Invisible Ink That Washes Off

This morning OpenAI announced that it is joining the C2PA open standard and embedding Google DeepMind’s SynthID invisible watermarks into its AI-generated images. There is now a public verification portal where anyone can upload an image and find out whether it was generated by OpenAI’s models. By the afternoon, a Python CLI called remove-ai-watermarks had surfaced on Hacker News that, according to its author’s manual testing, defeats SynthID v2.

The obvious read is that this is just another arms race in a long series of them. The more careful read is that both things can be true simultaneously: SynthID can be defeatable by a motivated adversary, and SynthID can still be useful.
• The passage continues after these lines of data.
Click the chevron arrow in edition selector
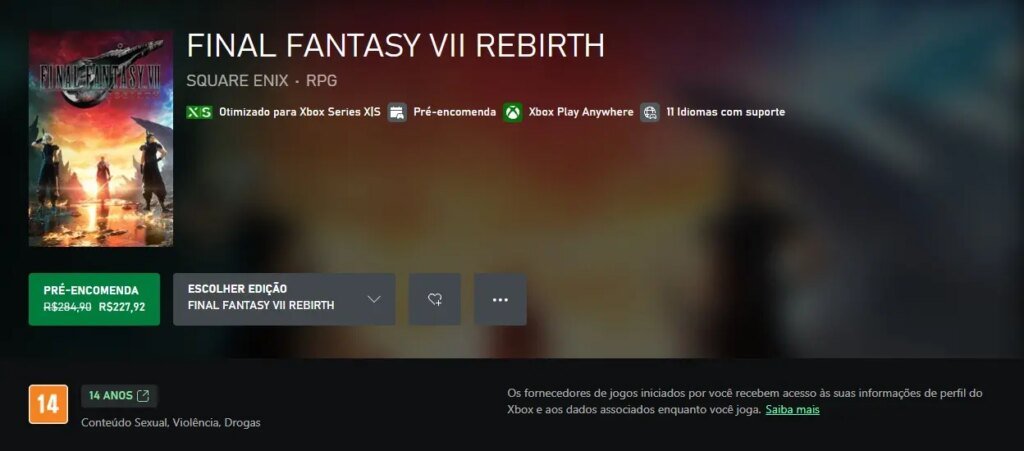Image resolution: width=1024 pixels, height=451 pixels. (374, 300)
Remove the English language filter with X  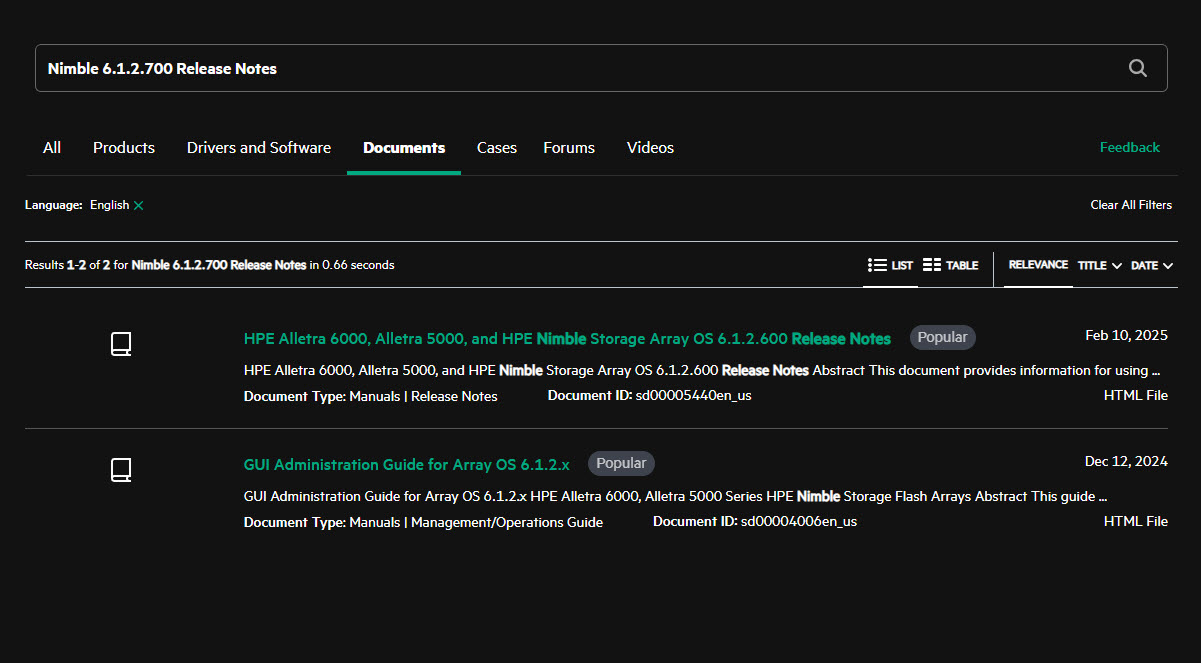point(139,205)
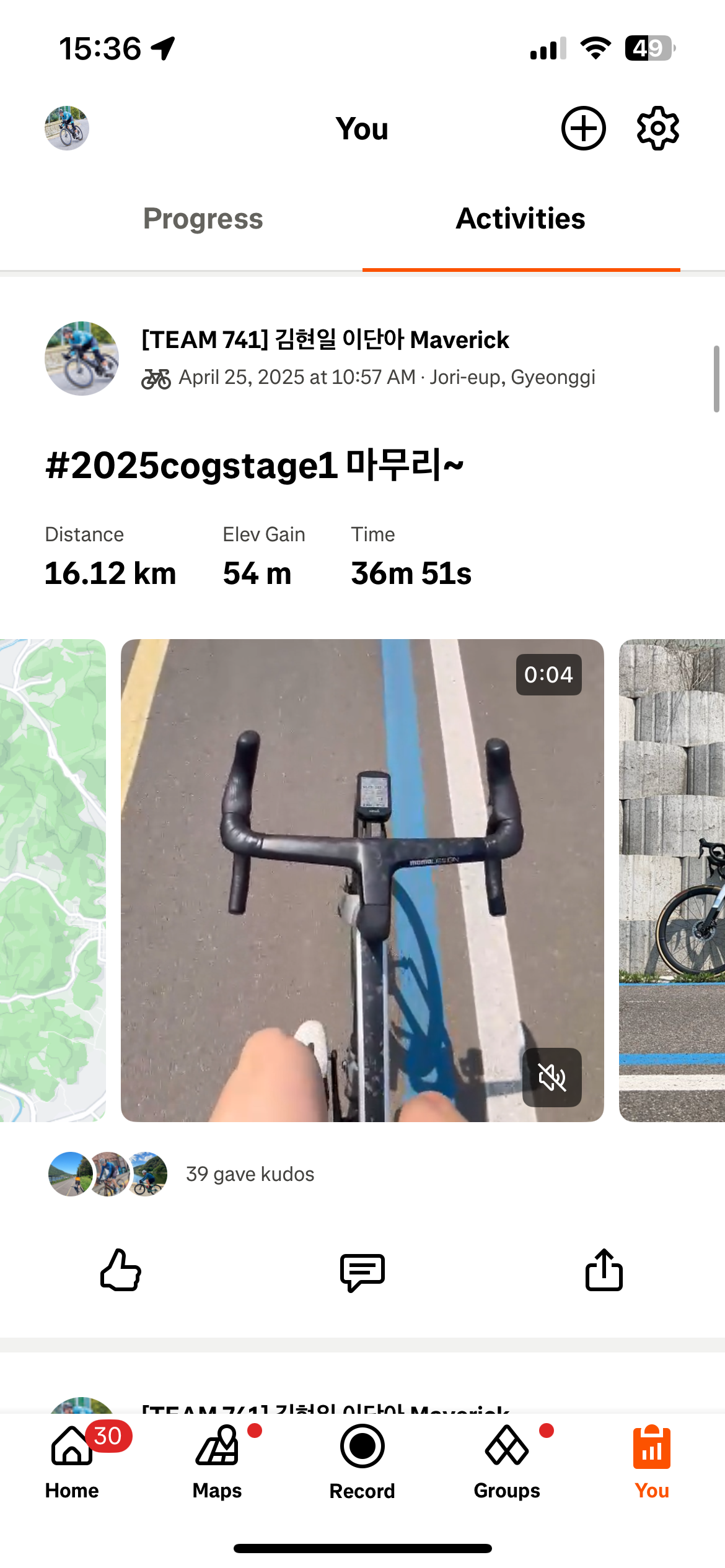
Task: Select the You tab in bottom bar
Action: [x=652, y=1462]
The question is what “useful” means for a content provenance system.

What the Two Layers Actually Do

C2PA and SynthID serve different threat models, and conflating them produces confused expectations about what either can accomplish.

C2PA is a metadata standard: it attaches a cryptographically signed provenance manifest to a file that records who created it, with what tools, and when. This manifest survives intact as long as the file travels through systems that preserve metadata — professional photography workflows, news wires, stock photo agencies, authenticated publishing pipelines. It breaks immediately if you screenshot the image, re-export it, or strip EXIF data, which is what almost every casual resharing does. C2PA is excellent for authenticated provenance chains but essentially irrelevant for social media virality.
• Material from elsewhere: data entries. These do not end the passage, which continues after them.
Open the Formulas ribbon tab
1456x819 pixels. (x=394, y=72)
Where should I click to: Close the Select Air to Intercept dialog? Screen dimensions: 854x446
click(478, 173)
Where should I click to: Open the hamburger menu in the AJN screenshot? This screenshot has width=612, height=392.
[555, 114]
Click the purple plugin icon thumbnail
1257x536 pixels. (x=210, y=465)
SynthID addresses the gap. Instead of attaching metadata, it embeds a watermark directly into the image content — a frequency-domain perturbation tuned to be imperceptible to humans but detectable by the model. Because it’s in the pixels rather than the metadata, it survives cropping, color adjustments, format conversion, and most common edits. It’s not tied to a cryptographic chain of custody; it just marks the content.

Together, the two layers cover complementary failure modes. C2PA fails when metadata is stripped but content is preserved. SynthID fails when content is sufficiently altered — which turns out to include, per the remove-ai-watermarks tool, a controlled round-trip through SDXL diffusion.

How the Removal Works

The invisible watermark removal pipeline in the CLI is instructive. It encodes the image into SDXL’s latent space using a VAE, adds a small amount of controlled noise, runs approximately 50 denoising steps at a low strength (0.05), and decodes back to pixels. The regenerated image looks nearly identical to the original — the face detection logic even re-blends human faces to prevent distortion — but the frequency-domain watermark has been scrambled by the diffusion process.

This isn’t clever hacking of SynthID’s specific implementation; it’s exploiting a structural tension in how invisible watermarks work. The watermark has to be subtle enough that it doesn’t visibly degrade the image, which limits how much signal can be embedded. A diffusion process that regenerates most of the image content will obliterate a watermark of this strength by construction.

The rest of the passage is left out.